### What you should do
Nothing but the lines from the start of the records below through the line that has "Task: Click the checkmark" should appear, each exactly as given.

(Recorded information Opens)

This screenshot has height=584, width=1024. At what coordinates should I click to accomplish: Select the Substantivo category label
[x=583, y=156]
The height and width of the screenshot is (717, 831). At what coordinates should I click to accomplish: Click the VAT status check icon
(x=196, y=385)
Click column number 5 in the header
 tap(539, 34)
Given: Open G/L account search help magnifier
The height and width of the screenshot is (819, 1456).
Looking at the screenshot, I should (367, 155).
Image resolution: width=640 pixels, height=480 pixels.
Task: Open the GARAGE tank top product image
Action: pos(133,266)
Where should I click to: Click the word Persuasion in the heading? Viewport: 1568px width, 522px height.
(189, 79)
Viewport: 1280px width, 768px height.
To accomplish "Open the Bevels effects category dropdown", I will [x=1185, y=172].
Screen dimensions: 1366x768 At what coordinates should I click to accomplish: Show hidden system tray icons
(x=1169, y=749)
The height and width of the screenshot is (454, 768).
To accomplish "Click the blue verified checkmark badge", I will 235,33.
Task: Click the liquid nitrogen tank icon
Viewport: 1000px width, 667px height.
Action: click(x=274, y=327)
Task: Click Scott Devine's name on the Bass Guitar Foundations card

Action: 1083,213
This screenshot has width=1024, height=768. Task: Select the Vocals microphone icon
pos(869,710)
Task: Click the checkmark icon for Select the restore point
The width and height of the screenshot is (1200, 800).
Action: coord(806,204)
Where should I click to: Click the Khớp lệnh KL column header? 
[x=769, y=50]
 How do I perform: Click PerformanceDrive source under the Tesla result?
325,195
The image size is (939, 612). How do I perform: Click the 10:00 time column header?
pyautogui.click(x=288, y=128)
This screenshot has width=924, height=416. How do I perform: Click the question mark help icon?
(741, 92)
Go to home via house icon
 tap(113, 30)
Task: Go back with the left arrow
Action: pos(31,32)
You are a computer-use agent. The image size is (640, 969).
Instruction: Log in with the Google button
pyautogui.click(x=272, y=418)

(Recorded information Closes)

### Written response
This screenshot has height=584, width=1024. At what coordinates should I click to accomplish: Select the Substantivo category label
[x=583, y=156]
The height and width of the screenshot is (717, 831). At what coordinates should I click to accomplish: Click the VAT status check icon
(x=196, y=385)
Click column number 5 in the header
 tap(539, 34)
Given: Open G/L account search help magnifier
The height and width of the screenshot is (819, 1456).
Looking at the screenshot, I should (367, 155).
Image resolution: width=640 pixels, height=480 pixels.
Task: Open the GARAGE tank top product image
Action: pos(133,266)
Where should I click to: Click the word Persuasion in the heading? Viewport: 1568px width, 522px height.
(189, 79)
Viewport: 1280px width, 768px height.
To accomplish "Open the Bevels effects category dropdown", I will [x=1185, y=172].
Screen dimensions: 1366x768 At what coordinates should I click to accomplish: Show hidden system tray icons
(x=1169, y=749)
The height and width of the screenshot is (454, 768).
To accomplish "Click the blue verified checkmark badge", I will 235,33.
Task: Click the liquid nitrogen tank icon
Viewport: 1000px width, 667px height.
Action: click(x=274, y=327)
Task: Click Scott Devine's name on the Bass Guitar Foundations card

Action: 1083,213
This screenshot has width=1024, height=768. Task: Select the Vocals microphone icon
pos(869,710)
Task: Click the checkmark icon for Select the restore point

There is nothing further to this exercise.